A core component of the INTREC programme involved the evaluation of all aspects of the pilot program in order to provide both specific and general recommendations for future training programmes on SDH. The aim of the current paper is to summarise these evaluation activities to provide an overview of the lessons learned while strengthening research capacity on SDH in LMIC, from the perspectives of individual students, and from a broader, more conceptual level. In doing so, this paper hopes to contribute to addressing the identified training needs for researchers in LMICs so that they are able to produce high quality, locally derived data to inform the development, implementation, and evaluation of SDH policies and interventions.


Evaluation of the INTREC programme included formative, ongoing and summative assessment. These activities were conducted over the course of the programme, such that, where feasible, the findings from the evaluation of one teaching block were taken into account in the teaching of the following blocks. To provide a comprehensive evaluation of the student experience within the INTREC training programme, a mixed methods approach was used. This allowed for reflection and comparison of the different teaching and educational methods used within this blended learning programme. Quantitative surveys were administered to all students 1 month after the commencement of Block 1 and following the completion of each teaching block. This was supplemented with face-to-face qualitative interviews performed during the Block 2 workshops, and surveys which included open-ended questions, conducted at the end of all workshops. Figure 1 displays the timing of each student evaluation in relation to the teaching blocks. The evaluation work was concluded by inviting students to reflect on the programme as a whole in an open discussion format during the concluding workshop of the project. Further details of each phase of evaluation are provided below.

Fig. 1
figure 1

Flowchart of teaching blocks and student evaluations performed

Interim participant evaluation

Four weeks after the start of the online course (Block 1), an interim assessment was performed. Students were invited to complete an online questionnaire where they could express their motivations and goals for participating in the INTREC programme; report on their familiarity and prior experience with online courses; and reflect on the quality of the initial teaching and discussions of Block 1. All students who did not respond to the questionnaire were sent an email reminder 1 week following the evaluation date.

Block 1 (online course) participant evaluation

Evaluation of Block 1 was conducted through an online questionnaire following the final online lecture and assignment submission, 3 months after the commencement of the training.
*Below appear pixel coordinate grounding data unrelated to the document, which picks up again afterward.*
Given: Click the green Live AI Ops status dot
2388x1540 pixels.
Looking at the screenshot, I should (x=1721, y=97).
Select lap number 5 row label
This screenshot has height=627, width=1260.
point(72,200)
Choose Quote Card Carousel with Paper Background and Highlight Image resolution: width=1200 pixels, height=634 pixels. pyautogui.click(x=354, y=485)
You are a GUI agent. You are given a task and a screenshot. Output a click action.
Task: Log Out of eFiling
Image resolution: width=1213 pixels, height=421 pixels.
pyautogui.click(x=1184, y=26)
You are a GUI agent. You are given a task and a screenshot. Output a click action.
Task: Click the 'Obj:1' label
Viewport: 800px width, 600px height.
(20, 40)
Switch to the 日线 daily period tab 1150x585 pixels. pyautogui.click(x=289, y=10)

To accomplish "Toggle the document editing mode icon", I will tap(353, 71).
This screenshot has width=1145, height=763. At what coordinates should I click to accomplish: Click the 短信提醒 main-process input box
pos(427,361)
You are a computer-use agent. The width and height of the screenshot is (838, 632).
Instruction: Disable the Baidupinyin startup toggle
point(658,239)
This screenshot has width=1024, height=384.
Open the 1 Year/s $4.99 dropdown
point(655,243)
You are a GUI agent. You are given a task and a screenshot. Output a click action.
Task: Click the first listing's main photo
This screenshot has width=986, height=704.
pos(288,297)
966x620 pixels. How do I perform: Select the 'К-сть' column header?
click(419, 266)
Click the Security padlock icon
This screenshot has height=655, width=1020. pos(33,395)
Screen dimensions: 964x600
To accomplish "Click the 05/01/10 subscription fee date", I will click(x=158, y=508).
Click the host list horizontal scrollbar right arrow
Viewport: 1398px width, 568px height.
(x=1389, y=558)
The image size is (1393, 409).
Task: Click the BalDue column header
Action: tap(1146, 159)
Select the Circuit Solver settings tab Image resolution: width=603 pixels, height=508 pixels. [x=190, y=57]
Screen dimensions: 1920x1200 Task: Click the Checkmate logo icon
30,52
All students were invited to complete the questionnaire focusing on the structure, content and delivery of the course. This evaluation was supplemented with an assessment of the number of completed assignments submitted by each student (from a total of 6 assignments). The questionnaire consisted of separate rating scales for each of the lectures and assignments, as well as open-ended questions about the time spent doing the course, the student’s experiences of the distance learning approach, and their suggestions for improvements in the future.

Block 2 (methods workshops) semi-structured interviews of INTREC students

During the mixed methods workshops in Yogyakarta and Accra, all INTREC students were invited to be interviewed in English by one of the INTREC partners who was not involved in the teaching of the workshop (AM). The interviews comprised a semi-structured, mid-programme assessment, aimed at understanding students’ experiences in the programme so far and gathering feedback about the first two teaching blocks. The interviews lasted about half an hour per student, and were recorded with the written consent of the students.

Block 2 (methods workshops) participant evaluation

At the completion of the Block 2 workshops in Accra and Yogyakarta, an evaluation was conducted through either paper or online questionnaire. All students from both workshops were invited to rate the value of participating in the workshop, suggest what they thought were the most useful aspects, and provide suggestions to improve further training on SDH research. Any differences in the responses between Asian and African students were acknowledged.

Block 3 (data analysis workshop) participant evaluation

Following the Block 3 data analysis workshop at Harvard, an evaluation form was circulated to all students who attended and thus completed all INTREC training activities. Their feedback was collected through a similar questionnaire to the one used for Block 2, and this was supplemented with an assessment of the final reports that were developed by these students in the following 3 months.

Data analysis

The responses to closed questions from the questionnaires were analysed using descriptive statistics and reported as percentages. The results from the first two quantitative evaluations were subsequently used to formulate questions for the follow-up semi-structured interviews to give students the opportunity to expand on the difficulties they faced while participating in the INTREC programme.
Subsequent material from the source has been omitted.